• Dataset entries
*** Block opens ***

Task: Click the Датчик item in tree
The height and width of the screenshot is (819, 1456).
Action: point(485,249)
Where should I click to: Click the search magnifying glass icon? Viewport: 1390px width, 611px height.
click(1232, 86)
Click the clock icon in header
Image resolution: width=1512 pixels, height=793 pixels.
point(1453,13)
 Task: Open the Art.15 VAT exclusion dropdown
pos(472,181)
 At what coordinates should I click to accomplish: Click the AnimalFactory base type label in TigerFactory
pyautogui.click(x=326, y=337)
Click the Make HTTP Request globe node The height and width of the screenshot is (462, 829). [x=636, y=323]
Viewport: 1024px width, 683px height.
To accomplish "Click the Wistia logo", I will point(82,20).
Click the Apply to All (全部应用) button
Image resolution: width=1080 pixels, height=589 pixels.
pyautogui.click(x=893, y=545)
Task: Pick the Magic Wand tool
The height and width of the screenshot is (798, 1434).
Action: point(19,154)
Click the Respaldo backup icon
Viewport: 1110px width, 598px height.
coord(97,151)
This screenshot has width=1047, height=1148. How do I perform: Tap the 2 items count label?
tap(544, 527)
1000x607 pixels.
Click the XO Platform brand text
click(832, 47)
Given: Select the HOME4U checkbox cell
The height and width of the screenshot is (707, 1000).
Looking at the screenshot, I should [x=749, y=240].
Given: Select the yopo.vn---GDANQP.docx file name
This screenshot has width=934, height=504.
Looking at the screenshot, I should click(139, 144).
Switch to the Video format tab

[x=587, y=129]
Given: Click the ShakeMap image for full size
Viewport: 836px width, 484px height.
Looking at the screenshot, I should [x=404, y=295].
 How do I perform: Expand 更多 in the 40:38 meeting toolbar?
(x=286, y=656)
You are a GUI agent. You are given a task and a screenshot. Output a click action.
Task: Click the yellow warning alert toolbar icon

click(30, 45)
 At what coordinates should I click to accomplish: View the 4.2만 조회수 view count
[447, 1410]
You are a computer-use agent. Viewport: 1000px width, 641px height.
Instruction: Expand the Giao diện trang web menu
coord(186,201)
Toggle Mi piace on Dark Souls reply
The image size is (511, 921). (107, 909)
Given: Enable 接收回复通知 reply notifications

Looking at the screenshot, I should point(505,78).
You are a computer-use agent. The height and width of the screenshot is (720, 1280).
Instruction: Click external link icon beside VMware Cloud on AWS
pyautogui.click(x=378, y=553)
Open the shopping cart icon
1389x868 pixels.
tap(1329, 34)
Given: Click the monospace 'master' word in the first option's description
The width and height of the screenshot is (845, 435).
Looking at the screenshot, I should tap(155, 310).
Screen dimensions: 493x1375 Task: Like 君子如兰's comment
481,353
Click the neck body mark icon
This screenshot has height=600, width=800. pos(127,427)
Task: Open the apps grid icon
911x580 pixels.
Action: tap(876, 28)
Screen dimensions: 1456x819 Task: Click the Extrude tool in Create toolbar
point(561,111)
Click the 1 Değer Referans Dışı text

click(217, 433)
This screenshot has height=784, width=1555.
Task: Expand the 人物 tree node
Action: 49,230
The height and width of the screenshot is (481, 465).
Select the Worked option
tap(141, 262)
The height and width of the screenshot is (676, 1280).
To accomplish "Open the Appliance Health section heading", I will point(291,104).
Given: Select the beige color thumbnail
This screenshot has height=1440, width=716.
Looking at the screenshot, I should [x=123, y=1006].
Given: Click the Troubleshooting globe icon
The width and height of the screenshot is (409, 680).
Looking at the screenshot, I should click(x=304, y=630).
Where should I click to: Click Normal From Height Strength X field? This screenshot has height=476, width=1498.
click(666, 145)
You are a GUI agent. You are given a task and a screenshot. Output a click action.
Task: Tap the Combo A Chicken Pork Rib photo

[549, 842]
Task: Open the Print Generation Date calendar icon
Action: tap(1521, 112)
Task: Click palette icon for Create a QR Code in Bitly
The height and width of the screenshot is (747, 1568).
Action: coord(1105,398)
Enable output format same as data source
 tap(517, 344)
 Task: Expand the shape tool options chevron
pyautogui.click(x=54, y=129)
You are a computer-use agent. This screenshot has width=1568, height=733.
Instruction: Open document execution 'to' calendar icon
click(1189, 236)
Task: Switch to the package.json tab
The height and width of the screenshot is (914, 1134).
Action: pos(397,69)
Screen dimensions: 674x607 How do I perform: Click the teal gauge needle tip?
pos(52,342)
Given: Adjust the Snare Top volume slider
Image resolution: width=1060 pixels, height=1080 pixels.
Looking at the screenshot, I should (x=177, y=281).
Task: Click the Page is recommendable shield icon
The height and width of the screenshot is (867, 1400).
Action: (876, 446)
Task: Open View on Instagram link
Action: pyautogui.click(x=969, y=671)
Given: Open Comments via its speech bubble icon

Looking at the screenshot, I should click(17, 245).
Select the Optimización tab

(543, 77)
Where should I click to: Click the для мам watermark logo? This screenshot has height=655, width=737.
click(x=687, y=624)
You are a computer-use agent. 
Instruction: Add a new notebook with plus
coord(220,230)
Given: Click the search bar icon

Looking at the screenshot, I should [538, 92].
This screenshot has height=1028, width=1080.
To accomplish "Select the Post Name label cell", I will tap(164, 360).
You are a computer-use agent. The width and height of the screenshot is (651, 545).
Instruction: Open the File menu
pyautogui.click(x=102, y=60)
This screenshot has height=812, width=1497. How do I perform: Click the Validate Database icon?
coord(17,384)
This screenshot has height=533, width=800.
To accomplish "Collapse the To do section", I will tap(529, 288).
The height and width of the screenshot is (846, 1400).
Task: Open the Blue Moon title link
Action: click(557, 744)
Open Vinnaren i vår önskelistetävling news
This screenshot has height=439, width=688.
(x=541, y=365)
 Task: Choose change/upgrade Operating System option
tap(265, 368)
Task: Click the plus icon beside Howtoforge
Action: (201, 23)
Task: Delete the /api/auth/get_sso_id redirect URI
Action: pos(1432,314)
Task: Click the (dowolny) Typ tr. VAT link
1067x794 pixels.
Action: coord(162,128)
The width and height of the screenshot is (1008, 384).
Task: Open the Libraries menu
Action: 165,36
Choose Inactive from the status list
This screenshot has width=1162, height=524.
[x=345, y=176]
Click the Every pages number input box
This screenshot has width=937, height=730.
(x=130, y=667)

*** Block closes ***

• TASK BRIEF
Copy the lines from the start of the data verbatim, stopping after the line containing "Task: Pick the Magic Wand tool".

• OUTPUT OF THE EXERCISE
Task: Click the Датчик item in tree
The height and width of the screenshot is (819, 1456).
Action: point(485,249)
Where should I click to: Click the search magnifying glass icon? Viewport: 1390px width, 611px height.
click(1232, 86)
Click the clock icon in header
Image resolution: width=1512 pixels, height=793 pixels.
point(1453,13)
 Task: Open the Art.15 VAT exclusion dropdown
pos(472,181)
 At what coordinates should I click to accomplish: Click the AnimalFactory base type label in TigerFactory
pyautogui.click(x=326, y=337)
Click the Make HTTP Request globe node The height and width of the screenshot is (462, 829). [x=636, y=323]
Viewport: 1024px width, 683px height.
To accomplish "Click the Wistia logo", I will point(82,20).
Click the Apply to All (全部应用) button
Image resolution: width=1080 pixels, height=589 pixels.
pyautogui.click(x=893, y=545)
Task: Pick the Magic Wand tool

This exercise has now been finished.